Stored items

- - -

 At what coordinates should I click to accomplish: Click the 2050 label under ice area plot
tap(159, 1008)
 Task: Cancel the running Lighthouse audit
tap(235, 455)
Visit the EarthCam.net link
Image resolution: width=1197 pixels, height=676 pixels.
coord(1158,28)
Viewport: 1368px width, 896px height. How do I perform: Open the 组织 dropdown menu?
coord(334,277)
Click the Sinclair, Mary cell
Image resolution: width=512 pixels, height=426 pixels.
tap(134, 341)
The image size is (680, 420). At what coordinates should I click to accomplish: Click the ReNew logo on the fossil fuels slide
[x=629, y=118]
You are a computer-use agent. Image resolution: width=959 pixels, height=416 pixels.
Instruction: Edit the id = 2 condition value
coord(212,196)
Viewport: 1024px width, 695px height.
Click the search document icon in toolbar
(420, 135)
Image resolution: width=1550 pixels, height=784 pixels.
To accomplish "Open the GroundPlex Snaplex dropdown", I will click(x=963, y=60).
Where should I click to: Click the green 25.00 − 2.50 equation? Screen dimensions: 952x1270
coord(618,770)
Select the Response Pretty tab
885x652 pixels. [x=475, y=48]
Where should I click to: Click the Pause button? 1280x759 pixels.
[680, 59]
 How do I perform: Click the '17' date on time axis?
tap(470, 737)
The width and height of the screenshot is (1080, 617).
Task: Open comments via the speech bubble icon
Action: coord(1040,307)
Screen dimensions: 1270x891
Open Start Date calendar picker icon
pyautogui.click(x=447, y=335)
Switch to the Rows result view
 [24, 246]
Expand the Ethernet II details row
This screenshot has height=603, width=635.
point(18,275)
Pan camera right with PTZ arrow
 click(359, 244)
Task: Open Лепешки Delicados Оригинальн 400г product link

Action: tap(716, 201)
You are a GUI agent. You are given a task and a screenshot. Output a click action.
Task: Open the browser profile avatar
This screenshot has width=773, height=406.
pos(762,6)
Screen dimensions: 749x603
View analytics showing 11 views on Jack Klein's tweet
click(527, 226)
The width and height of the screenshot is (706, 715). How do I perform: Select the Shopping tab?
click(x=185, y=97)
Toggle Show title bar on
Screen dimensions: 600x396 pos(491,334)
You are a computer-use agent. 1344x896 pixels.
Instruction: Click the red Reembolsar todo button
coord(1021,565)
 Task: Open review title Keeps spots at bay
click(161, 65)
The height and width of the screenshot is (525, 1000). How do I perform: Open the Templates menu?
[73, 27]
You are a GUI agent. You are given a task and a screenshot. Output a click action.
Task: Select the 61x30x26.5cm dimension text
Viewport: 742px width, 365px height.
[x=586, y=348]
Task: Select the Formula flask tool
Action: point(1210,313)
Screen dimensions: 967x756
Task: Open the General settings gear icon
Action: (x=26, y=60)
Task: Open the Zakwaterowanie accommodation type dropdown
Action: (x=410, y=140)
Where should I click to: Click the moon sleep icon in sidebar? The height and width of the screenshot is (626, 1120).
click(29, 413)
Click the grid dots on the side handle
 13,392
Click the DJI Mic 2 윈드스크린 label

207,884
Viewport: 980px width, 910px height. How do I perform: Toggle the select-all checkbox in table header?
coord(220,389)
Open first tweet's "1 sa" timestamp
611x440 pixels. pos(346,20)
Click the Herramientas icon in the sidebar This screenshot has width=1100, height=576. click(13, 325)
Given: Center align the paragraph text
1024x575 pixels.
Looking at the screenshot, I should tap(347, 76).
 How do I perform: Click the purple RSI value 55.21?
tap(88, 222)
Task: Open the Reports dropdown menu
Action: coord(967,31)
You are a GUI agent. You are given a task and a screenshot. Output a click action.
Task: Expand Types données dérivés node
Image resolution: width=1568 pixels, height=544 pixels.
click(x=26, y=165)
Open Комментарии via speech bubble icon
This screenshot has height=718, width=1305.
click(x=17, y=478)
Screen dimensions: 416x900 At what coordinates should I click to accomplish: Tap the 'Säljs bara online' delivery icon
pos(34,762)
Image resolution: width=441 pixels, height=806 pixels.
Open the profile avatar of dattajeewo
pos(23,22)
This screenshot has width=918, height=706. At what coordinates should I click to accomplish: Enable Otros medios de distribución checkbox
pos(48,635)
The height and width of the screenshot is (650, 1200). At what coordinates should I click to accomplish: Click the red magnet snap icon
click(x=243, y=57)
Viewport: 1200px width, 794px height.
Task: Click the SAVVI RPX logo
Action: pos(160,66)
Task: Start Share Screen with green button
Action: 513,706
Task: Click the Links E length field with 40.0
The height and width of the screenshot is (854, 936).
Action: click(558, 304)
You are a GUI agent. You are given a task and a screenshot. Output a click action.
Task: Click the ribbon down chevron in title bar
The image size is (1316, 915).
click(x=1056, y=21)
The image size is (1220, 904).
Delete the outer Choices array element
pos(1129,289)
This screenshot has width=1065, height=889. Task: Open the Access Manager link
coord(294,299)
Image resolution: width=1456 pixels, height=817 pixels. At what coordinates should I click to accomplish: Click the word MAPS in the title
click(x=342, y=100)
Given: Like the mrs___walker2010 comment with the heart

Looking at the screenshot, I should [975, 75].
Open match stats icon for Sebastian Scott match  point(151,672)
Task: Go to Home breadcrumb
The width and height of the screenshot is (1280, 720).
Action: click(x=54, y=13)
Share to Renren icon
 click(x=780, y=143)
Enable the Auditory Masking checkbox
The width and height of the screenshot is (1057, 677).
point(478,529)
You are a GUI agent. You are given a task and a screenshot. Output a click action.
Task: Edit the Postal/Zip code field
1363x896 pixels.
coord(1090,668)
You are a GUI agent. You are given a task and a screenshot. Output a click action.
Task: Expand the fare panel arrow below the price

- - -

→ **PROBLEM**: Copy out each line of the records that holds the string "text".

→ **FINISHED TASK**:
Task: Select the 61x30x26.5cm dimension text
Given: Center align the paragraph text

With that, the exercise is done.